=== Begin Enclosure ===
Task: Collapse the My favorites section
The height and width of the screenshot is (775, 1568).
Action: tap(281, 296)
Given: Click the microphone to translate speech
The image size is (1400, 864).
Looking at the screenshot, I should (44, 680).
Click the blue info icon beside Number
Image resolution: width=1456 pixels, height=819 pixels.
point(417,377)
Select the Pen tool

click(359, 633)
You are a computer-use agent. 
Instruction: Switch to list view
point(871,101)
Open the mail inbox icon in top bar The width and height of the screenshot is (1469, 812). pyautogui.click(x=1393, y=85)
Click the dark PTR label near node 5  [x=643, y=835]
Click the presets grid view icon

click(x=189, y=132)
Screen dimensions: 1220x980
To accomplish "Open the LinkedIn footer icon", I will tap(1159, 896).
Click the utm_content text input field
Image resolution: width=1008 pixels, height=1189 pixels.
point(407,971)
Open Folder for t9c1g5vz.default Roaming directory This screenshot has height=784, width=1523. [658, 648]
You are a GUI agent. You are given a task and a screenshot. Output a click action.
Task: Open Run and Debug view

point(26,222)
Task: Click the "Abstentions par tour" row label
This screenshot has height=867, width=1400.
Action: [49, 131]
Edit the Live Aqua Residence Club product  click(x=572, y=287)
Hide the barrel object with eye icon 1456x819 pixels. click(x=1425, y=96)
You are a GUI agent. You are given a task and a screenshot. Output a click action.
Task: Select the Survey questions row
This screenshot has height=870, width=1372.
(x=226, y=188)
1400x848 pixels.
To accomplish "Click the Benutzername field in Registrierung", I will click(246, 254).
=== End Enclosure ===
Going back to the entries above, set down exactly the lines that begin at the one with "Click the blue info icon beside Number" and end at the one with "1400x848 pixels.", both included, and nothing else.

> _OUTPUT FOR THIS EXERCISE_
Click the blue info icon beside Number
Image resolution: width=1456 pixels, height=819 pixels.
point(417,377)
Select the Pen tool

click(359, 633)
You are a computer-use agent. 
Instruction: Switch to list view
point(871,101)
Open the mail inbox icon in top bar The width and height of the screenshot is (1469, 812). pyautogui.click(x=1393, y=85)
Click the dark PTR label near node 5  [x=643, y=835]
Click the presets grid view icon

click(x=189, y=132)
Screen dimensions: 1220x980
To accomplish "Open the LinkedIn footer icon", I will tap(1159, 896).
Click the utm_content text input field
Image resolution: width=1008 pixels, height=1189 pixels.
point(407,971)
Open Folder for t9c1g5vz.default Roaming directory This screenshot has height=784, width=1523. [658, 648]
You are a GUI agent. You are given a task and a screenshot. Output a click action.
Task: Open Run and Debug view

point(26,222)
Task: Click the "Abstentions par tour" row label
This screenshot has height=867, width=1400.
Action: [49, 131]
Edit the Live Aqua Residence Club product  click(x=572, y=287)
Hide the barrel object with eye icon 1456x819 pixels. click(x=1425, y=96)
You are a GUI agent. You are given a task and a screenshot. Output a click action.
Task: Select the Survey questions row
This screenshot has height=870, width=1372.
(x=226, y=188)
1400x848 pixels.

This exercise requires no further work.